USING THE INFORMATION
1: In the ab challenge article, how many different exercises did the writer decide to do each day?
2: List every sentence in the ab challenge article that ends with a question mark.
3: Please extract the passage of the ab challenge article starting with "I’ve never been" and going on through "an incognito core?".

SOURCE DOCUMENT
+ + + +
I’ve never been the type of lady who effortlessly has a six pack. In fact, I’m a little suspicious about the ones that do have a chiseled midsection. Still, after recently penning an open letter to my hidden abs (I know they’re in there somewhere), I had a moment of pause. If I were to spend some more time doing ab work, would I see a result? Or would I continue on in this life with an incognito core?
I knew there was only one way to find out, and that’s how the self-imposed 10-minutes-a-day ab challenge was born. The framework: do 10 minutes of ab work every day for two weeks, no rest required. The moves, which would be mostly bodyweight so that I couldn’t use a lack of equipment as an excuse, could vary from day to day. The only rule? Stick with it. While I’m not going to present to you a single 10-minute ab workout (since it changed daily), here are the four lessons I learned during my 2-week challenge:
You can do anything for 10 minutes
I noticed by the end of this challenge that my pants fit differently.
If you do it in the right format, that is. There wasn’t a rhyme or reason why I chose to do 10 minutes of ab work daily, aside from the fact that this amount of time felt attainable. When I started my self-imposed challenge, I decided to do five different exercises each day. I’d perform each movement for one minute, then repeat the entire sequence for 10 minutes of total work. Sounds easy enough, right?
+ + + +
DATASET RECORDS
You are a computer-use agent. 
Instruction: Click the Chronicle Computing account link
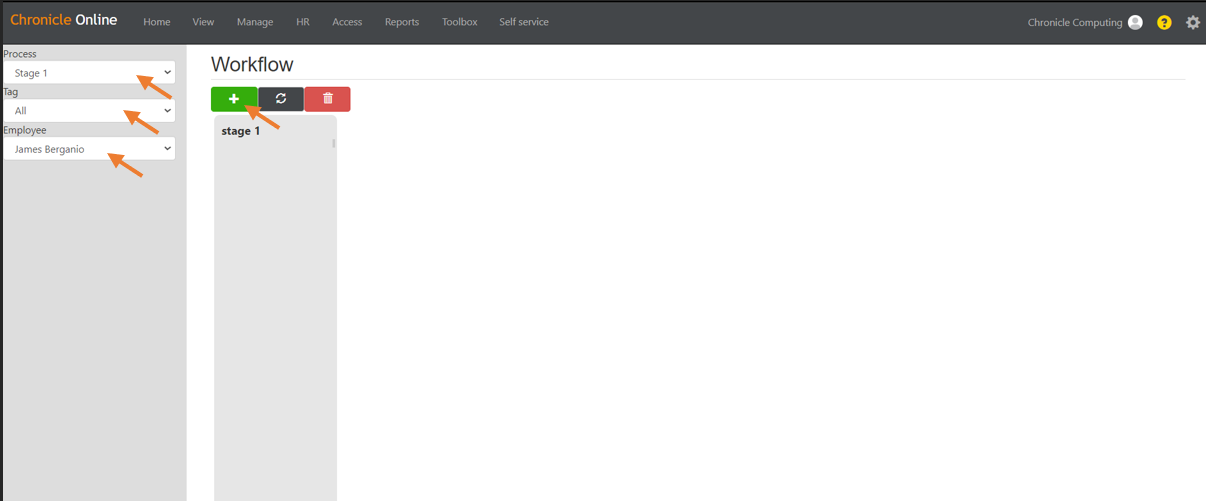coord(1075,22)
+ + + +
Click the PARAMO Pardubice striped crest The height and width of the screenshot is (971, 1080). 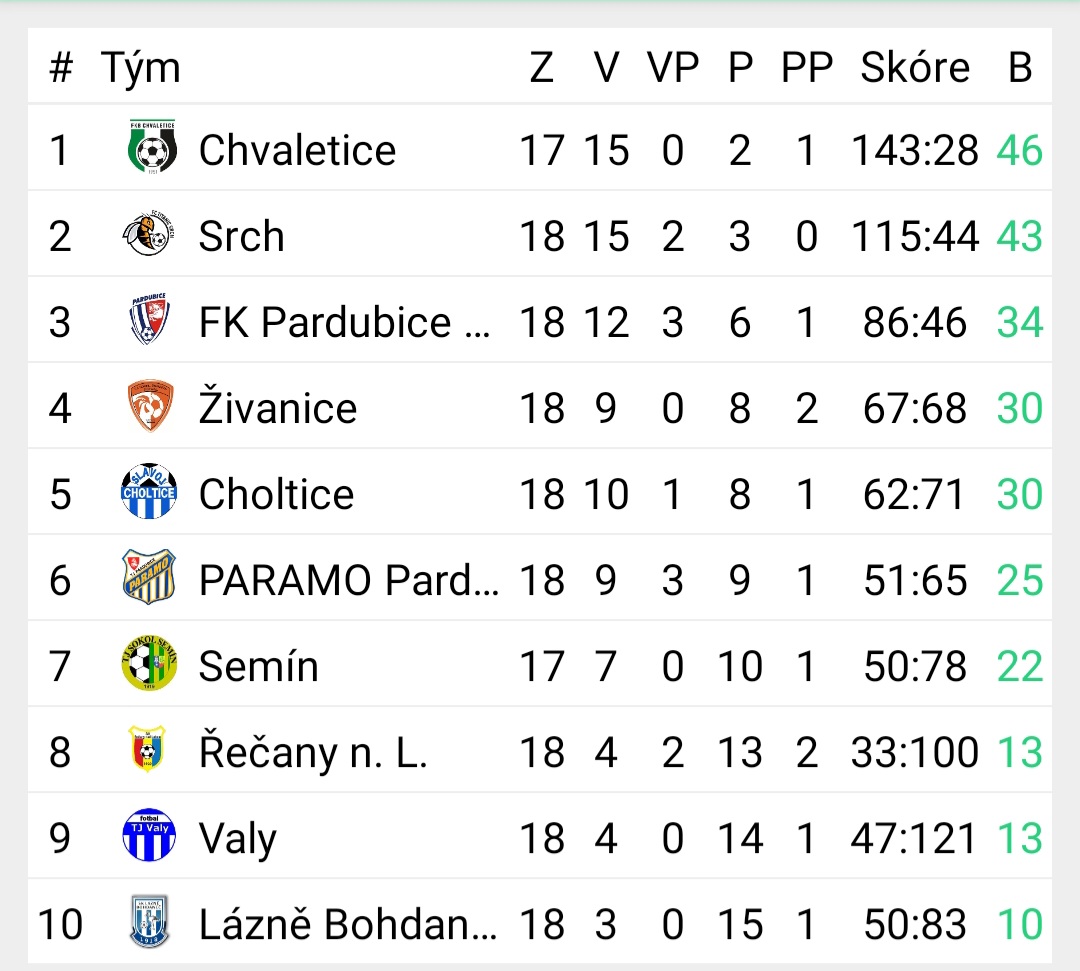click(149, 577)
+ + + +
RESPONSES
1: Five different exercises.

2:
- If I were to spend some more time doing ab work, would I see a result?
- Or would I continue on in this life with an incognito core?
- The only rule?
- Sounds easy enough, right?

3:
I’ve never been the type of lady who effortlessly has a six pack. In fact, I’m a little suspicious about the ones that do have a chiseled midsection. Still, after recently penning an open letter to my hidden abs (I know they’re in there somewhere), I had a moment of pause. If I were to spend some more time doing ab work, would I see a result? Or would I continue on in this life with an incognito core?